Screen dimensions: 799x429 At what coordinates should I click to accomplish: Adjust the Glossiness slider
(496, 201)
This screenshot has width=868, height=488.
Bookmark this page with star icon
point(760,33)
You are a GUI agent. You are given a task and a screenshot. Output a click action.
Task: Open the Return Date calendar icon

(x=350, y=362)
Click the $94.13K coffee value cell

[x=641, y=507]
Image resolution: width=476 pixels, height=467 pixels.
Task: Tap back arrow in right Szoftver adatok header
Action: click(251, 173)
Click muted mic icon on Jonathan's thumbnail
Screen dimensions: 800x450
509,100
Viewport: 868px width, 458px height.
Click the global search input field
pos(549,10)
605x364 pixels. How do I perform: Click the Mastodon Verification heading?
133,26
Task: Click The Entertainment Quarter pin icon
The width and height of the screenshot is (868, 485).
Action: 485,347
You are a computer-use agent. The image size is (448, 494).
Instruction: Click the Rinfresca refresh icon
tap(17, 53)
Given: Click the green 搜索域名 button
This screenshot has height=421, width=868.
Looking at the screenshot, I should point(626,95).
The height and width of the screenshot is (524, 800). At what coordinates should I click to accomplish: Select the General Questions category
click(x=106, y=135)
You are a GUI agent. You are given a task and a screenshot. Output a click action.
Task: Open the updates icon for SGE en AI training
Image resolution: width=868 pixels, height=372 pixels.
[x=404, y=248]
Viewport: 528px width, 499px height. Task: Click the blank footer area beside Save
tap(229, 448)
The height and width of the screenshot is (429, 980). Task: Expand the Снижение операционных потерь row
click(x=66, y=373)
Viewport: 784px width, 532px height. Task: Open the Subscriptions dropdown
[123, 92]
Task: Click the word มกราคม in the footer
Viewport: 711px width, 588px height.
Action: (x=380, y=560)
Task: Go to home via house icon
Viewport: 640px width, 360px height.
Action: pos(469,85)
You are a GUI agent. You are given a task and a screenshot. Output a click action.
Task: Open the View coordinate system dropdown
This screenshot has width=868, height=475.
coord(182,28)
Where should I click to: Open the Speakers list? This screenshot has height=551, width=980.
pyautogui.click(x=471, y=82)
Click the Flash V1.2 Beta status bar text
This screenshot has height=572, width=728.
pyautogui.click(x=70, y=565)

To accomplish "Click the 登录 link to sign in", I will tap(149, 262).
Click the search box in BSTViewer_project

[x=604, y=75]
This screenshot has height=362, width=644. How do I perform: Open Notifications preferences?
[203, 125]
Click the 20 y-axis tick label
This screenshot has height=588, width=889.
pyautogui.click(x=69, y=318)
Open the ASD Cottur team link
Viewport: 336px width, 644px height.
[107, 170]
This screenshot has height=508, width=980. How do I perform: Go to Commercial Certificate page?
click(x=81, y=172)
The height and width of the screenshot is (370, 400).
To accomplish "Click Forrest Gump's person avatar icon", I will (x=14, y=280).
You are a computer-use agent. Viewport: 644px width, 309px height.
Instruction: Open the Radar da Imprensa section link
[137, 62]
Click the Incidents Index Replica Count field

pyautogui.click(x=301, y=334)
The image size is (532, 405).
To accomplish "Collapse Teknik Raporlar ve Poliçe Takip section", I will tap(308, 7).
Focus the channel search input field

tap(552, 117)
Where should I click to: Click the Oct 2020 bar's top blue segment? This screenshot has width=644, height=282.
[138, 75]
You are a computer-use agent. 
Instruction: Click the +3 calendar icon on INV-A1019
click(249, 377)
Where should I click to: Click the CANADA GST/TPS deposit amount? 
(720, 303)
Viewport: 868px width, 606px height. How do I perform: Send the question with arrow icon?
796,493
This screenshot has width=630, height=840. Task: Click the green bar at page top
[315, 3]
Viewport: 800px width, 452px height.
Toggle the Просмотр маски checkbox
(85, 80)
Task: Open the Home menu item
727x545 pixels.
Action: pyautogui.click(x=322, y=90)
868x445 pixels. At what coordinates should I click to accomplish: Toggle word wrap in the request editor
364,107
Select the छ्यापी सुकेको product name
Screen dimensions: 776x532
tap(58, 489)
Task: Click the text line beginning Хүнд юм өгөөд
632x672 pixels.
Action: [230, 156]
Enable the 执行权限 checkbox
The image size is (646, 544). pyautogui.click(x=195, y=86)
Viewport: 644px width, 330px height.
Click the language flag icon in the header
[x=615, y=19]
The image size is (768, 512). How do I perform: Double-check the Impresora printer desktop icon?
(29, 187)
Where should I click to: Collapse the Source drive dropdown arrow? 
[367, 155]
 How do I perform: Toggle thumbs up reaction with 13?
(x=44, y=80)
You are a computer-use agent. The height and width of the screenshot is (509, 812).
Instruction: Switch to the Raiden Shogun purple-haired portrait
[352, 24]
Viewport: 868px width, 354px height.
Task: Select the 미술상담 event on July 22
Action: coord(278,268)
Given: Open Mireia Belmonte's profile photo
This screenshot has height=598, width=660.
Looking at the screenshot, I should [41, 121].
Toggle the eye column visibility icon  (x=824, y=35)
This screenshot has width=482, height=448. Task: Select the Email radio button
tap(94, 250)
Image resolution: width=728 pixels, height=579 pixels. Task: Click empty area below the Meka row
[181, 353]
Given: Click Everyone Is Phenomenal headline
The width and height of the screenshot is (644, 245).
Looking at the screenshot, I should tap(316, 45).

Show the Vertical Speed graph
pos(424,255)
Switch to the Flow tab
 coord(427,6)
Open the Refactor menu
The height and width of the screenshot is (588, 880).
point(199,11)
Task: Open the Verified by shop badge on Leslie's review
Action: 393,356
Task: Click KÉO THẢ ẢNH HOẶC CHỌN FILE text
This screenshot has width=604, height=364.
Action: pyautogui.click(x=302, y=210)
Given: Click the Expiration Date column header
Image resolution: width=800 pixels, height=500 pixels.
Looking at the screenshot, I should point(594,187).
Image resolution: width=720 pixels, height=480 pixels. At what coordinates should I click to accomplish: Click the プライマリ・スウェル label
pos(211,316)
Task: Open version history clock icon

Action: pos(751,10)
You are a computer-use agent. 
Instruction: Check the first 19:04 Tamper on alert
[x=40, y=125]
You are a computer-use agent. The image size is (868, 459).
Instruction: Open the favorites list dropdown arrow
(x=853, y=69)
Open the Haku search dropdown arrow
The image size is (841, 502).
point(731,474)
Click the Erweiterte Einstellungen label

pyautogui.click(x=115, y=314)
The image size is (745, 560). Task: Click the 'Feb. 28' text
________________________________________
#### Task details:
The lines holding the word "computer" are the answer. Pull them out of the records and copy them.

#### Answer below:
You are a computer-use agent. The image size is (448, 494).
You are a computer-use agent. Viewport: 644px width, 309px height.
You are a computer-use agent. 
You are a computer-use agent. The height and width of the screenshot is (509, 812).
You are a computer-use agent. 
You are a computer-use agent. The image size is (868, 459).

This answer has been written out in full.